This repository was created for 2025 Summer internship at the Systems Ecology Group of the Leibniz Centre for Tropical Marine Research in exploration of predicting the biogeograpgy of different types of nitrogen fixers using environmental data using and by means of machine learning.
The project was further developed and extended during a working student contract in December 2025 - March 2026.
- Python3.13
- Jupyter notebooks
It should be noted that some of these libraries themselves have dependencies that should be installed to run the code.
- numpy
- pandas
- xarray
- cartopy
- matplotlib
- sklearn
- seaborn
- joblib (for saving the model and the imputer objects)
- netcdf4
You can find the installation guide for the virtual python environment under setup_venv.md
- Main: main line version of the code most up to date
- Internship: version of the code at the time of the internship to preserve it if needed
All csv files should be stored in the csv folder, and all net CDF files should be put into a nc folder. The exact names of the files can be found in each jupyter notebook. Usually it is the name of the exel file + specific use case. The ones needed to execute the code are already there.
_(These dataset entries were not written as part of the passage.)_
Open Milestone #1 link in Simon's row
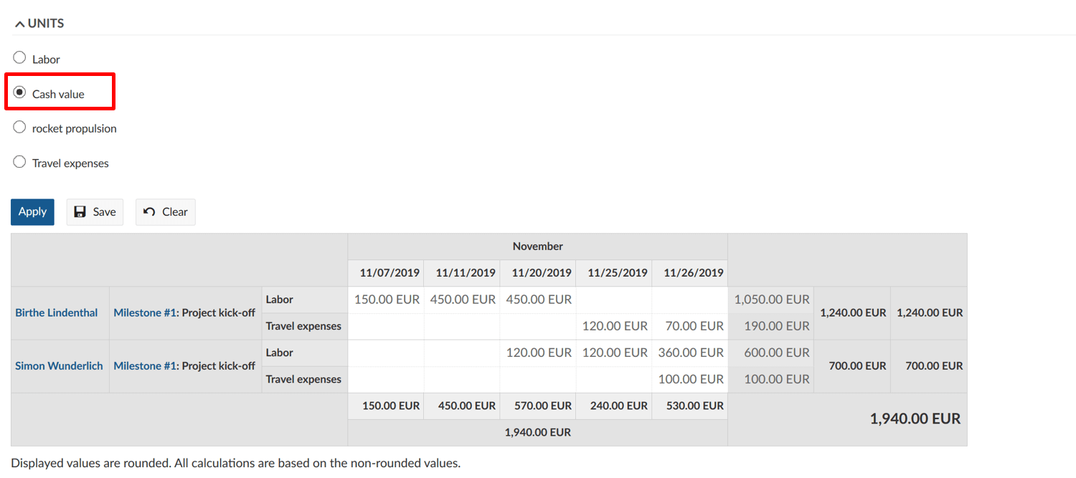The height and width of the screenshot is (478, 1076). click(x=146, y=365)
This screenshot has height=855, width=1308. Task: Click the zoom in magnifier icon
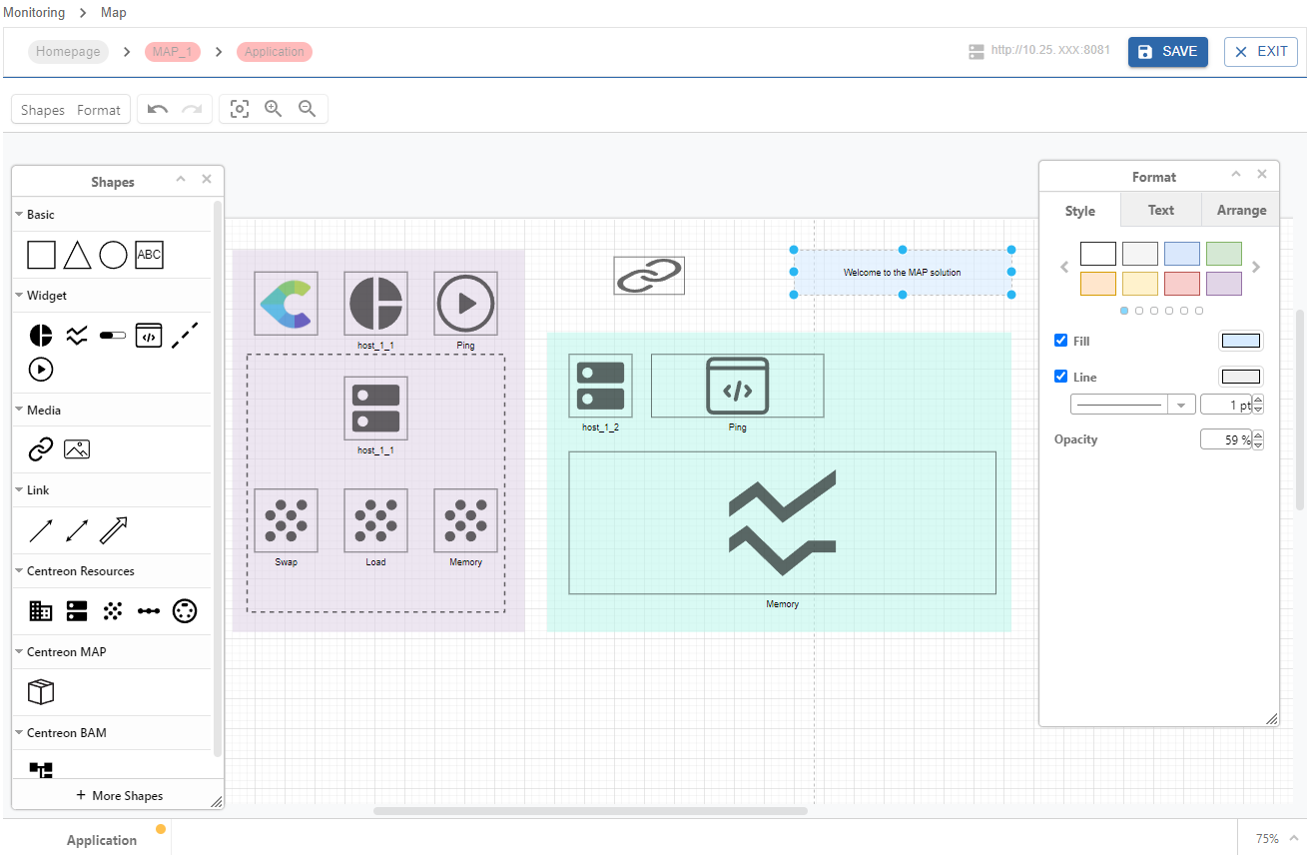click(273, 110)
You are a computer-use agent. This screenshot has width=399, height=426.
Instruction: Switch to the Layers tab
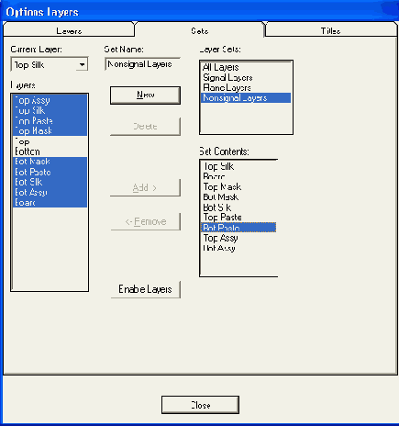pos(69,30)
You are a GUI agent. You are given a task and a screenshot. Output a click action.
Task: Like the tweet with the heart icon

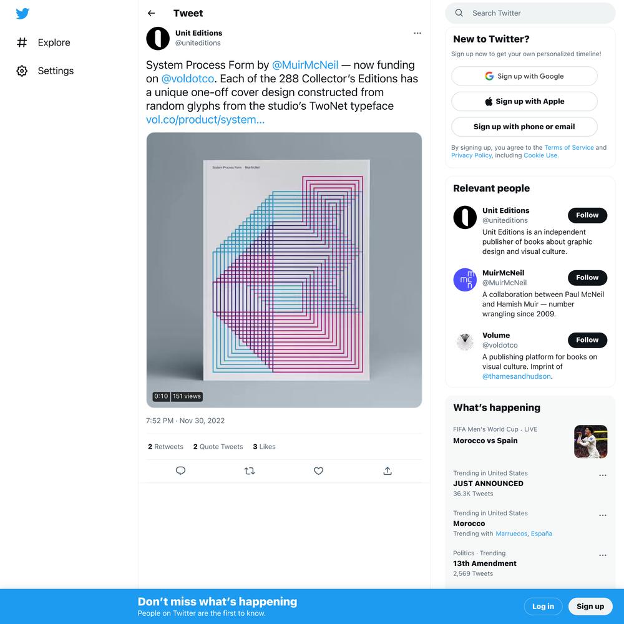(318, 470)
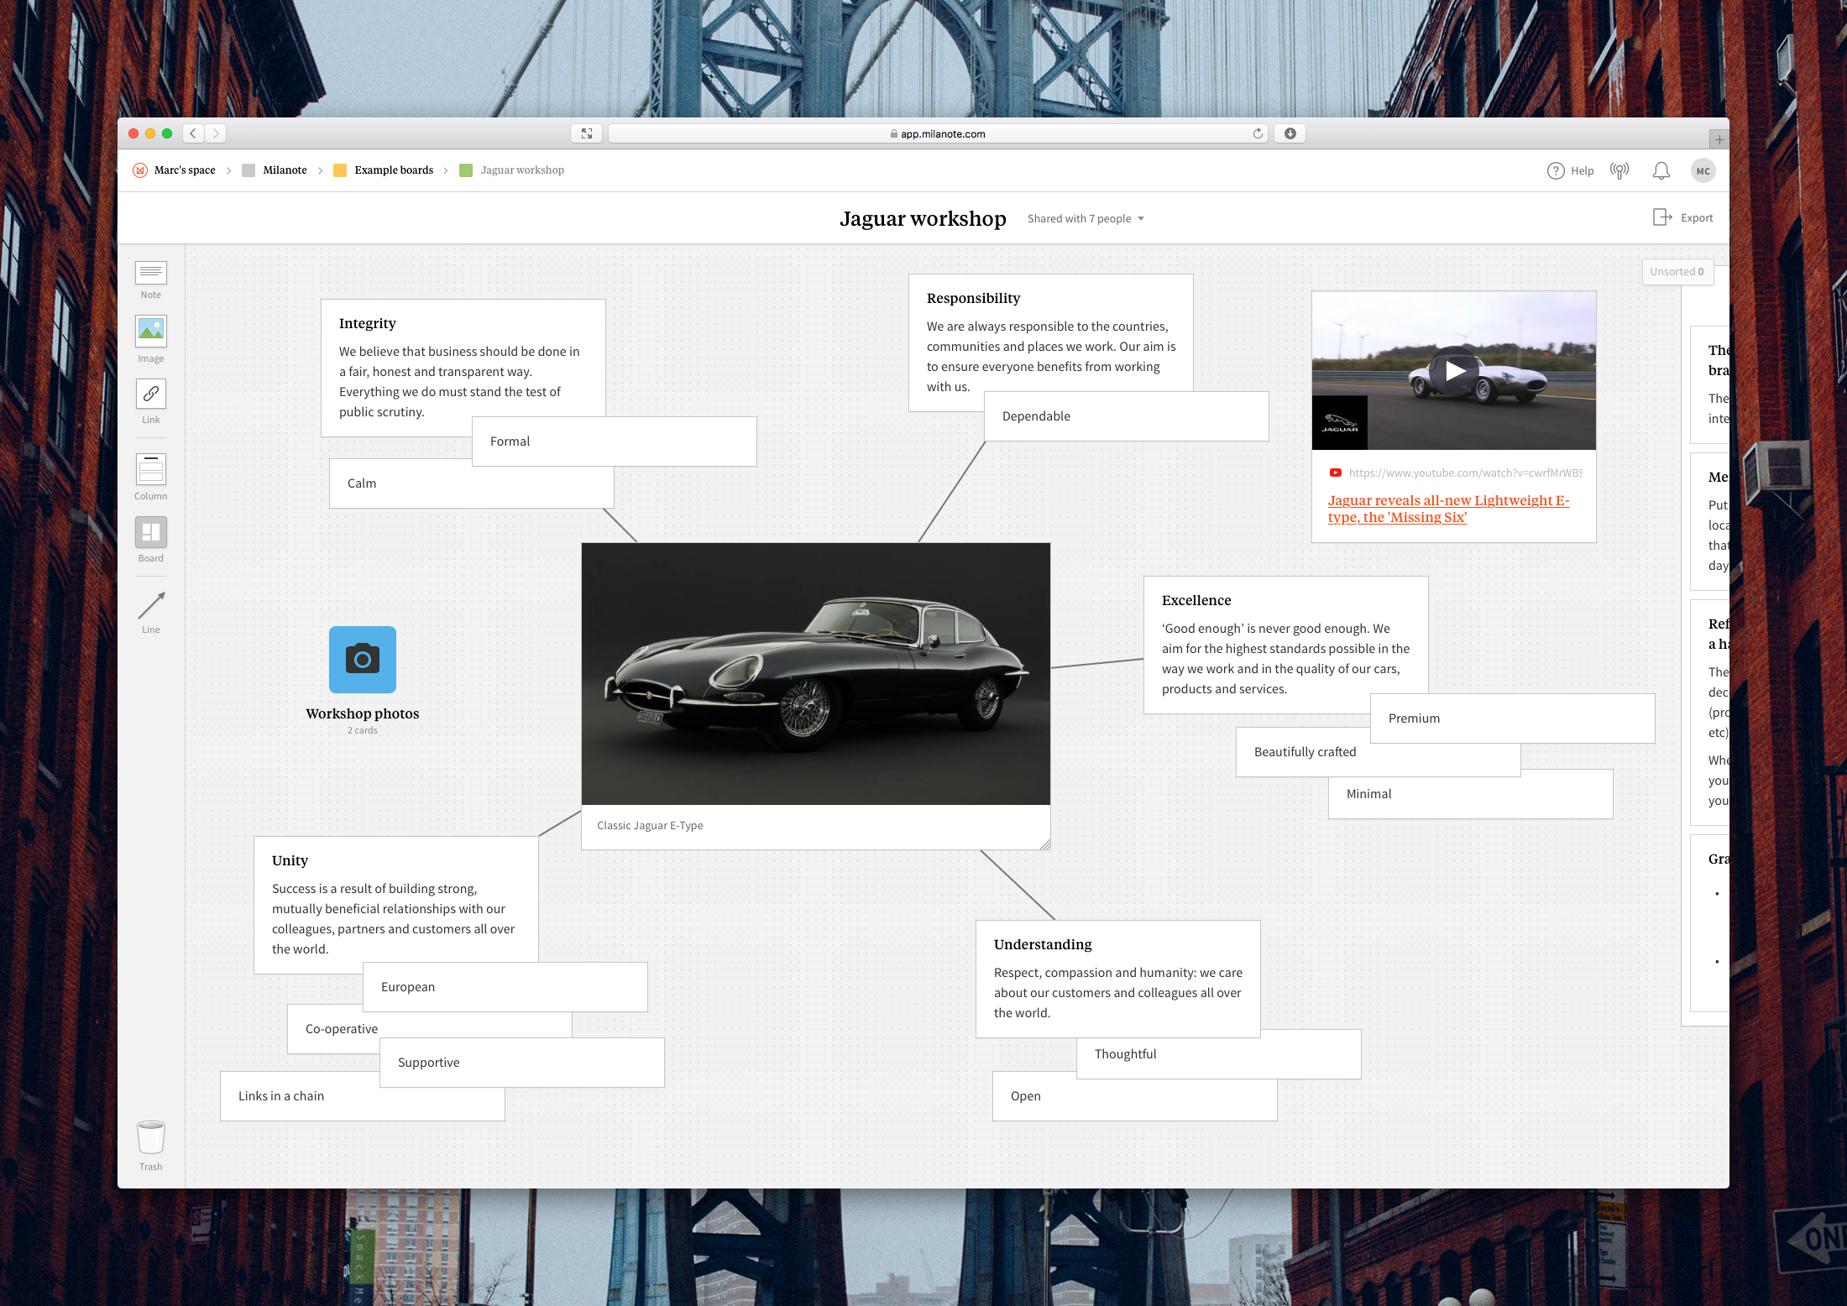Navigate to Marc's space breadcrumb
This screenshot has height=1306, width=1847.
[185, 170]
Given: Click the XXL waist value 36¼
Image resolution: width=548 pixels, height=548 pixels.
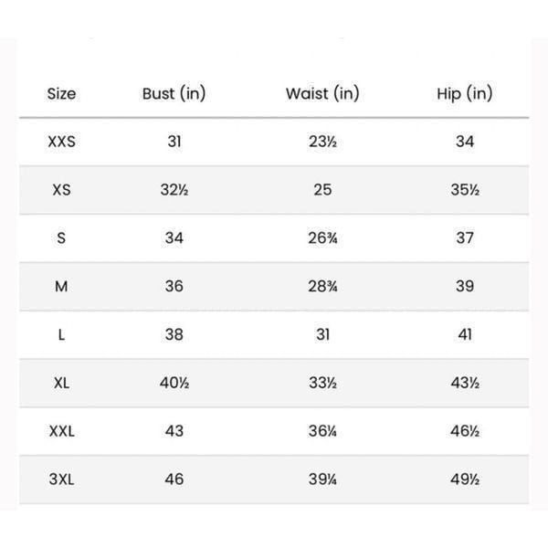Looking at the screenshot, I should 322,431.
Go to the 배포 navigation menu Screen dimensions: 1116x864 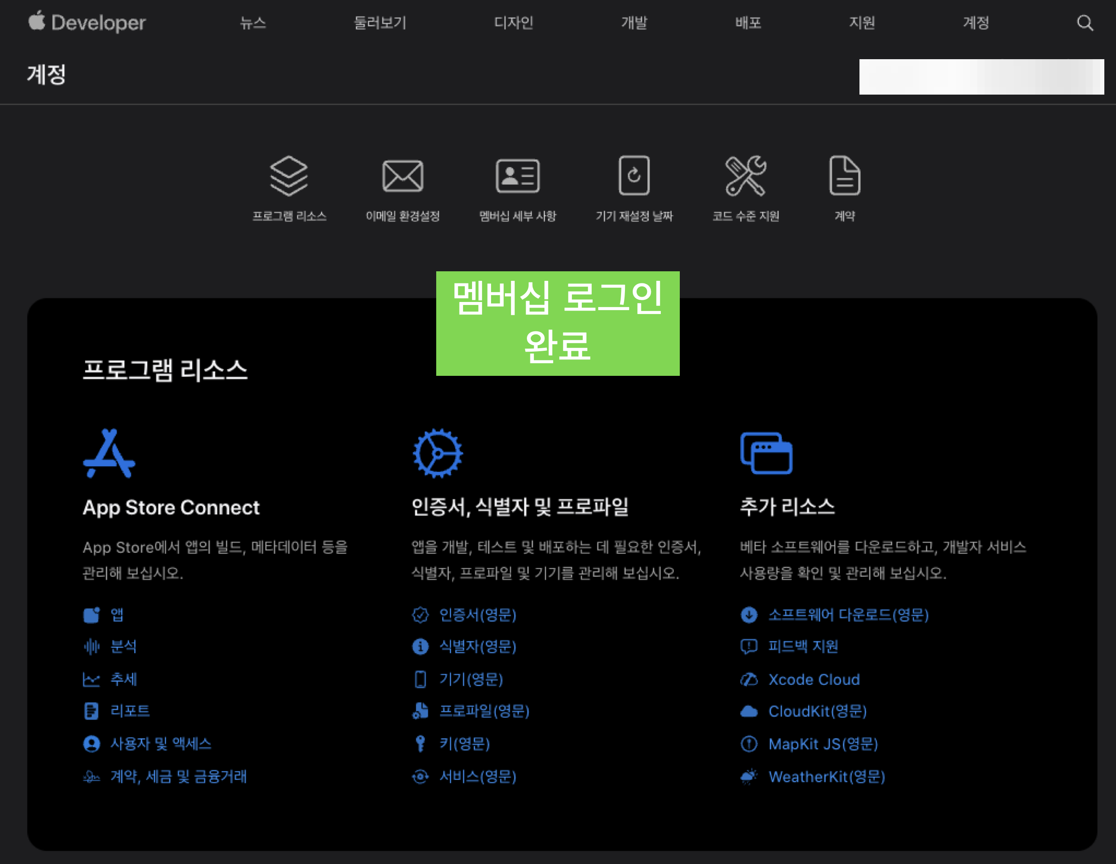tap(748, 23)
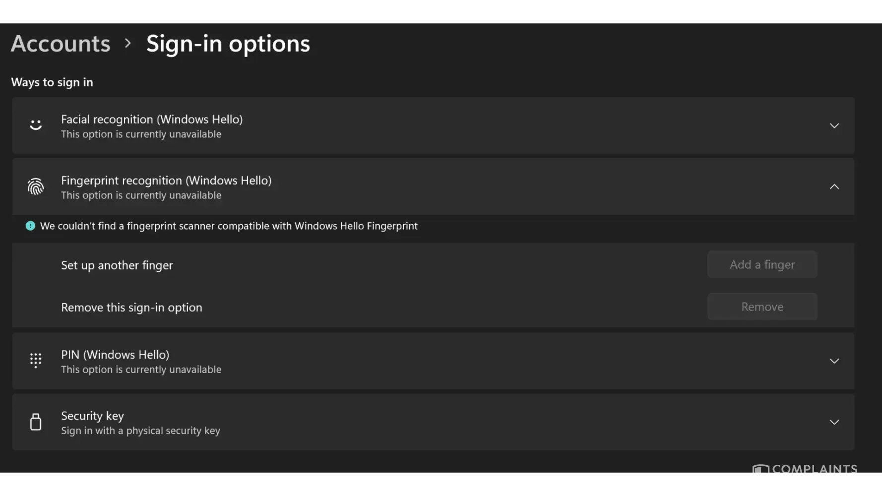
Task: Select the Facial recognition (Windows Hello) title
Action: (152, 120)
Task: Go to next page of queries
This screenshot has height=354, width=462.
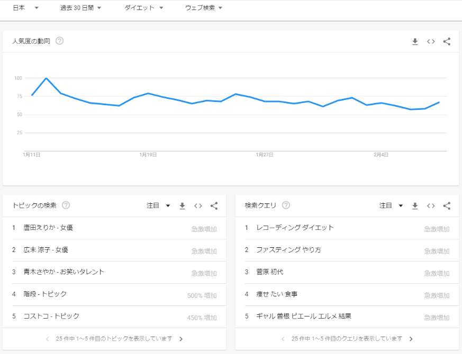Action: (411, 339)
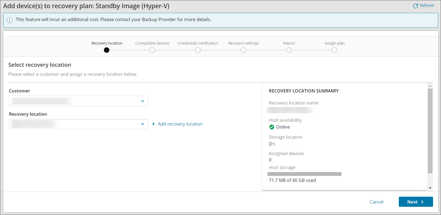The height and width of the screenshot is (215, 441).
Task: Open the Add recovery location link
Action: tap(180, 124)
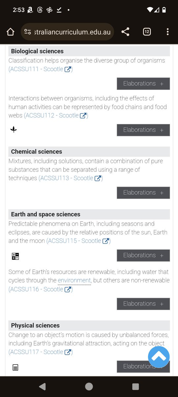Click the leaf sustainability icon

[x=14, y=129]
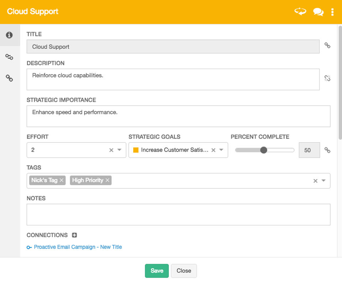The image size is (342, 283).
Task: Click the link icon beside Title field
Action: point(327,46)
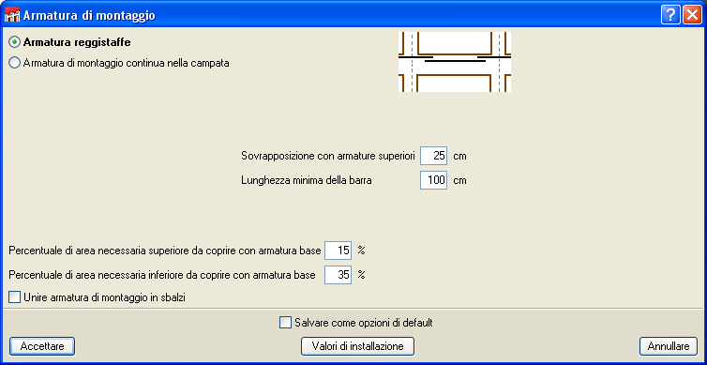Viewport: 707px width, 365px height.
Task: Click the Lunghezza minima della barra field
Action: (x=433, y=180)
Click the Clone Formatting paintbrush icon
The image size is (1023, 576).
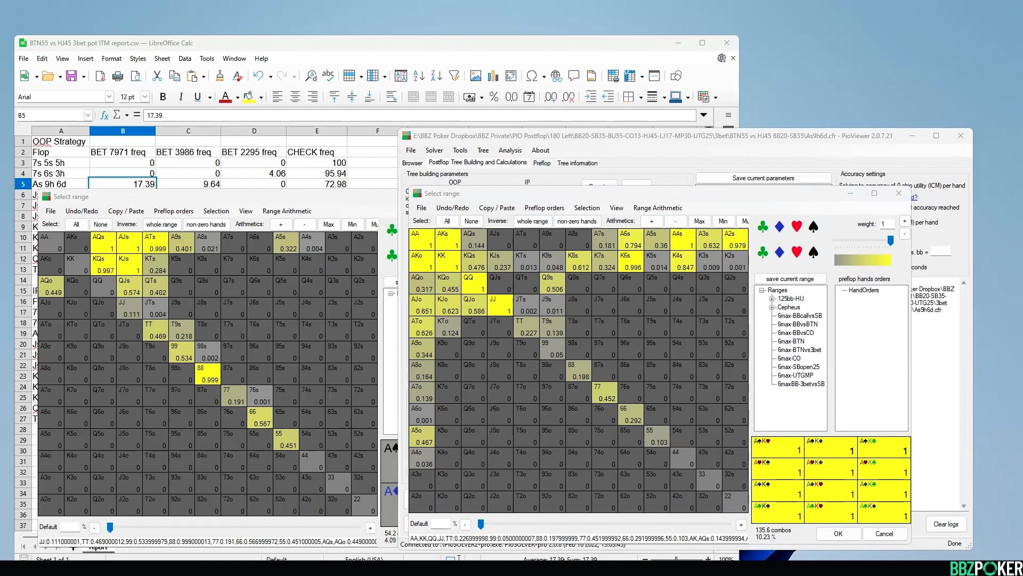pos(220,76)
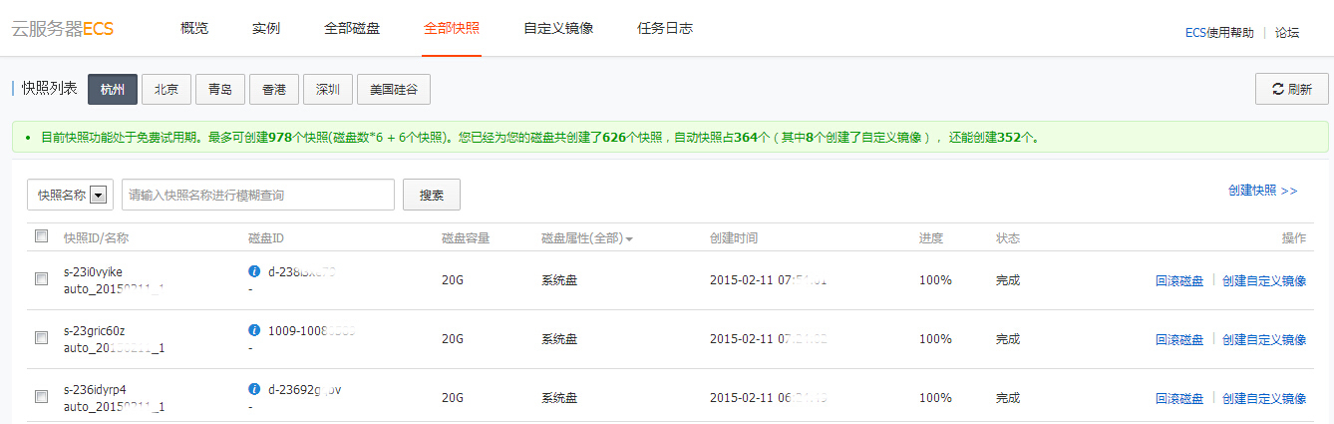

In the main repository folder doc files are contained alongside .gitignore and README.md file. The ignore file makes sure that no dataset files are pushed into the repo as they take a lot of space and no version control is needed for them as the source files are not modifed.
The source files are in src direcotry.
These file inform on repo structure and inner workings. They cover custom functions, classes, global variables and set up for running the code. Also, they discuss how to add more data and what was achieved during the internship.
- functions.md
- setup_venv.md
- code_overview.md
- methods.md
- README.md
- addinstructions.md
- internship_report.pdf
Notebooks:
- obs_*.ipynb: data cleaning code, formating the data into desired format before further analysis and transformations.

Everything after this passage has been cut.